#### [WORK TASK]
Nothing outside the range is wanted. Repeat exactly the lines below from the one with "Task: Close the steps.nodejs panel" through the one with "The width and".

[SUPPLIED RECORDS]

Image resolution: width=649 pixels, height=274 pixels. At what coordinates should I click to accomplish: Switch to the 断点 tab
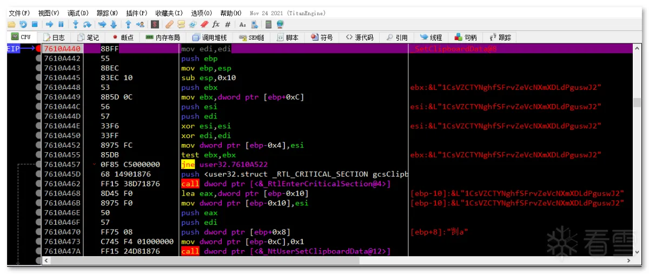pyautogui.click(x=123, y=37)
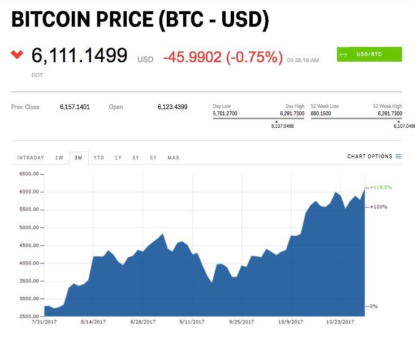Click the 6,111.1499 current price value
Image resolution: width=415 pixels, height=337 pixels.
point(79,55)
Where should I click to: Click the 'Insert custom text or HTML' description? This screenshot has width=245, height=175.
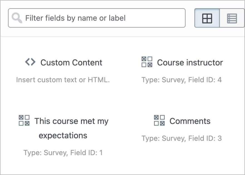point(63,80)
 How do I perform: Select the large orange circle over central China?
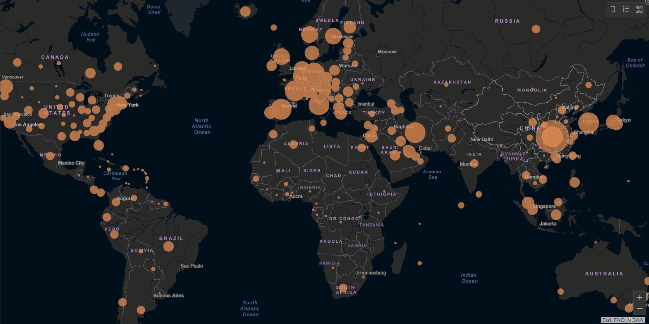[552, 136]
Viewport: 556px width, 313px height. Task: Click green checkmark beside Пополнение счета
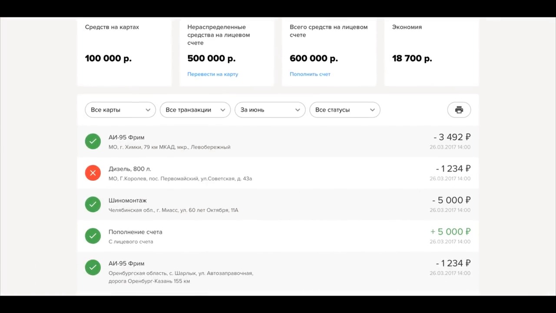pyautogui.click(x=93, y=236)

[/SUPPLIED RECORDS]
[SUPPLIED RECORDS]

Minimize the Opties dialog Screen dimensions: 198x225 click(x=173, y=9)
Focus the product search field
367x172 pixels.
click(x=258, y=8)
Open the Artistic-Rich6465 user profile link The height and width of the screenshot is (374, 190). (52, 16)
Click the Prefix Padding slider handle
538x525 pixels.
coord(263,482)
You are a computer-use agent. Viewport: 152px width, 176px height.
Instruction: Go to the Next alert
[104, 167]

[/SUPPLIED RECORDS]
[SUPPLIED RECORDS]

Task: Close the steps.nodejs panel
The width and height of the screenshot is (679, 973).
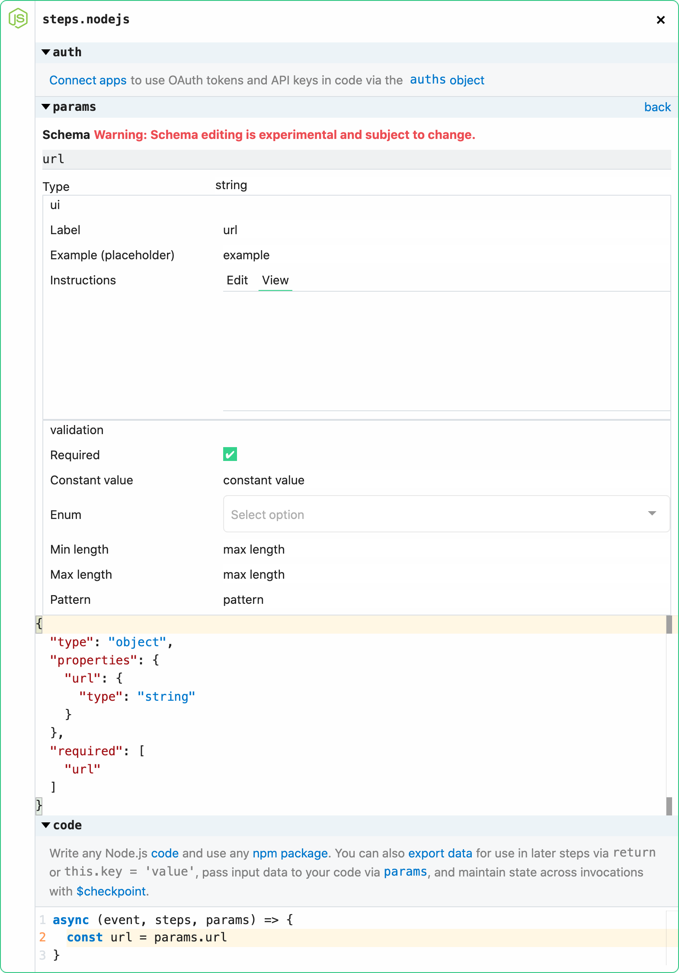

[/SUPPLIED RECORDS]

#### [REPLY]
Task: Close the steps.nodejs panel
The width and height of the screenshot is (679, 973).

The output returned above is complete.